The Koli fishing community,
with authentic, tribal fishermen and old school fishing techniques has thrived
here for centuries. Age old practices start early in the morning with fishing
boats going out to sea and coming back late at night via the connected Mahim
Creek. Once in the village, you are greeted with the smell of drying fish and
other fishing equipment in open air in a small sandy beach.
This area is mainly used by the
Koli community and is not a frequent tourist stop. Getting deeper inside Worli
village, one can get lost in a maze of small but colorful shanties and chawls.
Old duplexes with iron stairs on the outside, brightly colorful and patterned
clothes drying out under the Mumbai sun, colorful pots nursing Tulsi plants and
flowers and a cacophony of wall colors offer you a visual delight.
The organic development of the
village over decades and centuries around gullies (zig zag lanes) can be
disorienting, leaving you confused about where your entrance point was. The
village itself is an outstanding place to witness the daily life of these
fishermen. Repair and painting of fishing boats, untangling and stitching nets,
weaving fishing baskets out of wooden sticks and draining water using age old
techniques to keep the fish fresh are common sights. Older women sweeping
verandahs and floors, and performing household chores while children playing
cricket and soccer in open muddy spots (a luxury in Mumbai’s concrete jungle),
offer ample photo opportunities that one is unlikely to experience in a city
like Mumbai.
For this experience,I will meet
at Sea Corner Restaurant located 200 meters from the roundabout where the
famous Worli Sea Face ends. We will then walk towards Worli Koliwads village
seeing the colorful shacks and chawls, stopping as required for street shots
and portraits.
Then I will proceed to the area where the fishermen are and spend half
an hour of them. After that, we will roam around the lanes of this village and everyday
life of the Koli community. Our last stop will be the famous Worli fort for
some architectural shots, great views of the Mumbai skyline and an aerial view
of the entire village.
MUMBAI'S KOLIS FACE EVICTION
When fishermen at Worli Koliwada tried to take their boats out to sea
in the last week of september, soon after Narali Poornima – a festival that
marks the onset of the fishing season – they found that reclamation work had
affected the coastline used for docking boats.

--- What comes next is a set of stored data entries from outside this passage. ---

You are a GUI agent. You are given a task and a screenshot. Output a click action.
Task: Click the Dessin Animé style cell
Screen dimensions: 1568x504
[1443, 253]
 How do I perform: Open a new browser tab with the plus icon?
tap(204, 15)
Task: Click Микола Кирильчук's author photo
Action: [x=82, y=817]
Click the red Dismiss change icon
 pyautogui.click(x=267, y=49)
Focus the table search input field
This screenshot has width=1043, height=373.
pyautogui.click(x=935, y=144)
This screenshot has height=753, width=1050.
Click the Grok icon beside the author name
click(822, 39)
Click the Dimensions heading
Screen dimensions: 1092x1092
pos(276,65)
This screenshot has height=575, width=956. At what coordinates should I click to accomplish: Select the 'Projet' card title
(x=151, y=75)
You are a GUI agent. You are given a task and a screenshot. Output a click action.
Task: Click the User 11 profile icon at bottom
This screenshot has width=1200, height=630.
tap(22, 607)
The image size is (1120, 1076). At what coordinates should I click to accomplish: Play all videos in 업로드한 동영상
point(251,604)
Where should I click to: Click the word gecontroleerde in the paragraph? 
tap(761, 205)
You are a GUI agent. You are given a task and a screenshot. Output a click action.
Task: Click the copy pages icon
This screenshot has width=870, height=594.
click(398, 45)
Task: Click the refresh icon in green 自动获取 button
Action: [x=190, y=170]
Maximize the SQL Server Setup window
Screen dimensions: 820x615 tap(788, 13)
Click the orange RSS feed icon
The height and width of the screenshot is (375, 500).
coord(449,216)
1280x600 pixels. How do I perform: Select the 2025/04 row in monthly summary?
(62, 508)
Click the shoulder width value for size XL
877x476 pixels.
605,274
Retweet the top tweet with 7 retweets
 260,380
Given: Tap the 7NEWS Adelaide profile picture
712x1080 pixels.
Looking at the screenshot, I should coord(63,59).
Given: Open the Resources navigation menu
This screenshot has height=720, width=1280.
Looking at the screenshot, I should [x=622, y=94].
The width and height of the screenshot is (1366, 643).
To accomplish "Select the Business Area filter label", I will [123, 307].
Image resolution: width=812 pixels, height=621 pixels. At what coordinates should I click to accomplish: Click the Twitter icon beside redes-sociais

Where earlier 35 boats would stand, today even 19 boats are finding it
difficult to find space in the waters leading to fights and friction within the
community.
An estimated ten lakh fishermen reside in Mumbai and there are about
108 fish markets in the city, and their problems are expected to escalate once
the controversial coastal road is joined to the Bandra-Worli Sea Link. “Once
the Coastal Road is connected to the Sea Link, the columns of the link could
block the navigation route of the fishermen and make it difficult for their
boats to enter the sea, an advocacy group that has been fighting for the rights
of the fishing community.
Mumbai’s fisherfolk have been protesting developmental projects
consistently, especially in light of recent projects like the Coastal Road and
even the Mumbai Trans Harbour Link that will inevitably leave an impact on
their livelihood.
What is the history of the Kolis?
The Kolis are the city’s earliest inhabitants, and have existed here
since it was Heptanesia (seven islands) – before each island was joined to
create Bombay by the British, whose development reclaimed and relocated the
community.
A systematic eviction
These days most fishermen stay
in the 30-odd koliwadas spread across the coastal parts of the city – from
Cuffe Parade to Worli and Versova – who fish with small boats in small
quantities and sell in the local markets nearby. Largely, the community’s
ancient tradition of artisanal fishing – a sustainable fishing method that
could sustain the ocean’s natural environment – has been replaced by commercial
fishing practices.
Kolis now struggle to compete with rapid urban development in the city.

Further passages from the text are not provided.